_Data extracts:_

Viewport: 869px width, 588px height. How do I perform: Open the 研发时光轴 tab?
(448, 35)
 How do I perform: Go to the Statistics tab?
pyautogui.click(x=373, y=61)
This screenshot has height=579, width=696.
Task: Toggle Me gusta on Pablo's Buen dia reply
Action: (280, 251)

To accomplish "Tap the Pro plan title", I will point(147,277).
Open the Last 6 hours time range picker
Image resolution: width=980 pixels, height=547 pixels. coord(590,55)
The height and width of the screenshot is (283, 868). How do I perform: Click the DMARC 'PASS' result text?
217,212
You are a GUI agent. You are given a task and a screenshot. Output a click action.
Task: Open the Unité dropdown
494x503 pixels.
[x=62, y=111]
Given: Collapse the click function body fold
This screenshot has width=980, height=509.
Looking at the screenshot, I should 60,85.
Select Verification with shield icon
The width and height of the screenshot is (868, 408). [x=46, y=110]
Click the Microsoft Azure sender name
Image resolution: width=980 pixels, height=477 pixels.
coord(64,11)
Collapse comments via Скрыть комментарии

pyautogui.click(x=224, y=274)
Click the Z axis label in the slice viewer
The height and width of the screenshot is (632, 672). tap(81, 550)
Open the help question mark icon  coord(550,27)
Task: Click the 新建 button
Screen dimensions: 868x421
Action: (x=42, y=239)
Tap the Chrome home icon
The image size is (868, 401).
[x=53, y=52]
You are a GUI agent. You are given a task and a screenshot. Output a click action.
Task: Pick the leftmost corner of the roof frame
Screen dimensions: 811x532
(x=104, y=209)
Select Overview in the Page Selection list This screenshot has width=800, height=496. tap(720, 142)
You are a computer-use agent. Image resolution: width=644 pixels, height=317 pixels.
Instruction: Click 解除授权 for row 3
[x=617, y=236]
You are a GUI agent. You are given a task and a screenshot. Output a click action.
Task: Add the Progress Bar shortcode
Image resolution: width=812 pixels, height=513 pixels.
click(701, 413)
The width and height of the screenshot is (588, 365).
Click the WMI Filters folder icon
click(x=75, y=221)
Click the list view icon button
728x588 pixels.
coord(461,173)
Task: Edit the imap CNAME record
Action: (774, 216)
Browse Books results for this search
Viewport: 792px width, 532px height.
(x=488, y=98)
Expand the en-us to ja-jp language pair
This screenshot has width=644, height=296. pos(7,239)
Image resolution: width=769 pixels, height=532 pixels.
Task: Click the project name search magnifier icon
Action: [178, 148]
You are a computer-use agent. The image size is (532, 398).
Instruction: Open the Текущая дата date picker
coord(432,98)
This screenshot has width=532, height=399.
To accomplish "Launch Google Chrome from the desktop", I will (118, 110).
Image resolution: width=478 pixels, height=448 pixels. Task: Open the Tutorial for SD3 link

_Exercise instructions:_ Set the records above down again. Match them exactly.

_Result:_
Viewport: 869px width, 588px height. How do I perform: Open the 研发时光轴 tab?
(448, 35)
 How do I perform: Go to the Statistics tab?
pyautogui.click(x=373, y=61)
This screenshot has height=579, width=696.
Task: Toggle Me gusta on Pablo's Buen dia reply
Action: (280, 251)

To accomplish "Tap the Pro plan title", I will point(147,277).
Open the Last 6 hours time range picker
Image resolution: width=980 pixels, height=547 pixels. coord(590,55)
The height and width of the screenshot is (283, 868). How do I perform: Click the DMARC 'PASS' result text?
217,212
You are a GUI agent. You are given a task and a screenshot. Output a click action.
Task: Open the Unité dropdown
494x503 pixels.
[x=62, y=111]
Given: Collapse the click function body fold
This screenshot has width=980, height=509.
Looking at the screenshot, I should 60,85.
Select Verification with shield icon
The width and height of the screenshot is (868, 408). [x=46, y=110]
Click the Microsoft Azure sender name
Image resolution: width=980 pixels, height=477 pixels.
coord(64,11)
Collapse comments via Скрыть комментарии

pyautogui.click(x=224, y=274)
Click the Z axis label in the slice viewer
The height and width of the screenshot is (632, 672). tap(81, 550)
Open the help question mark icon  coord(550,27)
Task: Click the 新建 button
Screen dimensions: 868x421
Action: (x=42, y=239)
Tap the Chrome home icon
The image size is (868, 401).
[x=53, y=52]
You are a GUI agent. You are given a task and a screenshot. Output a click action.
Task: Pick the leftmost corner of the roof frame
Screen dimensions: 811x532
(x=104, y=209)
Select Overview in the Page Selection list This screenshot has width=800, height=496. tap(720, 142)
You are a computer-use agent. Image resolution: width=644 pixels, height=317 pixels.
Instruction: Click 解除授权 for row 3
[x=617, y=236]
You are a GUI agent. You are given a task and a screenshot. Output a click action.
Task: Add the Progress Bar shortcode
Image resolution: width=812 pixels, height=513 pixels.
click(701, 413)
The width and height of the screenshot is (588, 365).
Click the WMI Filters folder icon
click(x=75, y=221)
Click the list view icon button
728x588 pixels.
coord(461,173)
Task: Edit the imap CNAME record
Action: (774, 216)
Browse Books results for this search
Viewport: 792px width, 532px height.
(x=488, y=98)
Expand the en-us to ja-jp language pair
This screenshot has width=644, height=296. pos(7,239)
Image resolution: width=769 pixels, height=532 pixels.
Task: Click the project name search magnifier icon
Action: [178, 148]
You are a computer-use agent. The image size is (532, 398).
Instruction: Open the Текущая дата date picker
coord(432,98)
This screenshot has width=532, height=399.
To accomplish "Launch Google Chrome from the desktop", I will (118, 110).
Image resolution: width=478 pixels, height=448 pixels. Task: Open the Tutorial for SD3 link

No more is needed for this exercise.